Vertica’s data-load process has three steps: “Get the data”, “Unpack the data”, and “Parse the data.” If you look on our Github site, there are handy helpers for the first two of those steps, ExternalSource and ExternalFilter, that let you call out to shell scripts or command-line tools. But there’s no helper for parsing. Why not? Because you don’t need it!
Earlier today, I was trying to load a simple XML data set into a table:
Vertica doesn’t have a built-in XML parser. So this might look like it would be a real pain. But I got it loaded nice and quickly with just a little bit of scripting.
First, we need something that can parse this file. Fortunately, this can be done with just a few lines of Python:
import sys, xml.etree.ElementTree
for record in xml.etree.ElementTree.fromstringlist(sys.stdin).getchildren():
keys = record.getchildren()
print ‘|’.join(key.text for key in keys)
A very simplistic script; it reads the whole file into memory and it assumes that the data is clean. But on this file it’s all we need. For more complicated inputs, we could make the script fancier or install and make use of a third-party tool (such as xml_grep, available as an add-on package in some Linux distributions).
Now, what happens when we run that script on the raw data file?

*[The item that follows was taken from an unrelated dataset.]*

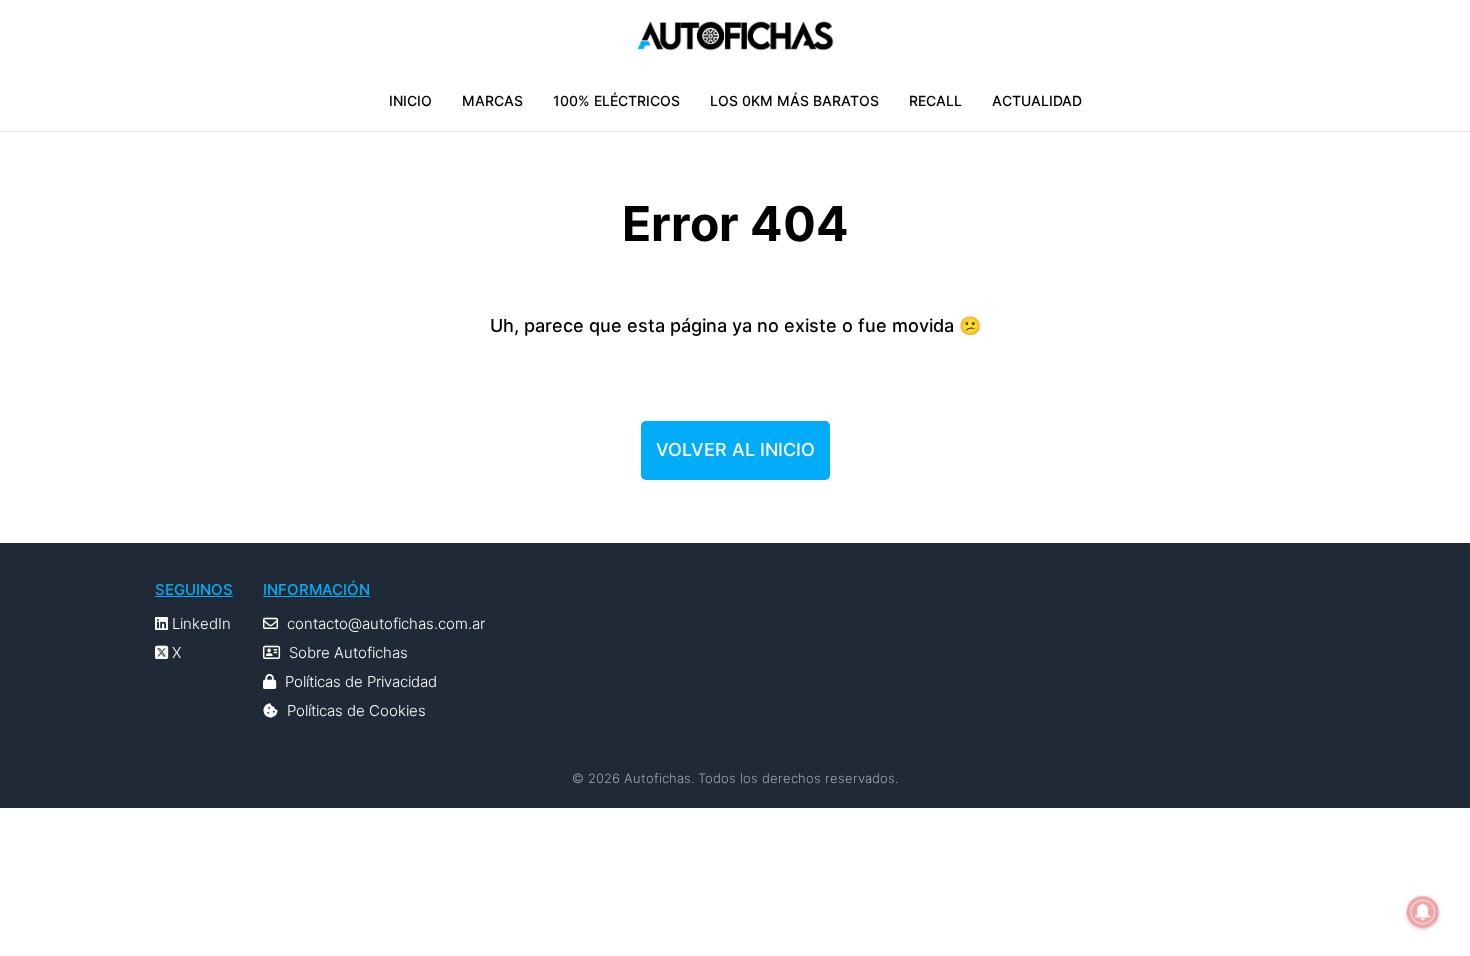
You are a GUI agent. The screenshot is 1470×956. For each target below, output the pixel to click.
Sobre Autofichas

$ ~/xmlparser.py < sample_data.xml
You may recognize this as the basic output format of vsql, our command-line client. Which means that Vertica can load it directly. If you’ve installed ExternalFilter (by checking out our Github repository and running “make install” in the shell_load_package directory), just do the following:
dbadmin=> CREATE TABLE cities (city VARCHAR, population INT);
dbadmin=> COPY cities FROM LOCAL ‘sample_data.xml’ WITH FILTER ExternalFilter(‘/path/to/xmlparser.py’);
dbadmin=> SELECT * FROM cities;
city | population
Cambridge, MA | 106038
Arlington, MA | 42389
Belmont, MA | 24194
Of course, with ExternalFilter, you don’t have to write code at all. You have full access to the command-line tools installed on your server. So for example, you can whip up a sed script and get a simple Apache web-log loader:
dbadmin=> COPY weblogs FROM ‘/var/log/apache2/access.log’ WITH FILTER ExternalFilter(cmd=’sed ”s/^\([0-9\.]*\) \([^ ]*\) \([^ ]*\) \[\([^ ]* [^ ]*\)\] “\([^"]*\)” \([0-9]*\) \([0-9]*\) “\([^"]*\)” “\([^"]*\)”$/\1|\2|\3|\4|\5|\6|\7|\8|\9/”’);
Is this really technically parsing, if you’re just outputting more text? I’ll let the academics argue over that one. It’s true that a native-C++ UDParser would likely yield better performance, and that these simple examples aren’t the most robust bits of code out there. But I didn’t have time today to carefully craft an elegant, optimized extension. I just wanted to load my data, to get the job done. And these commands let me do so quickly and easily.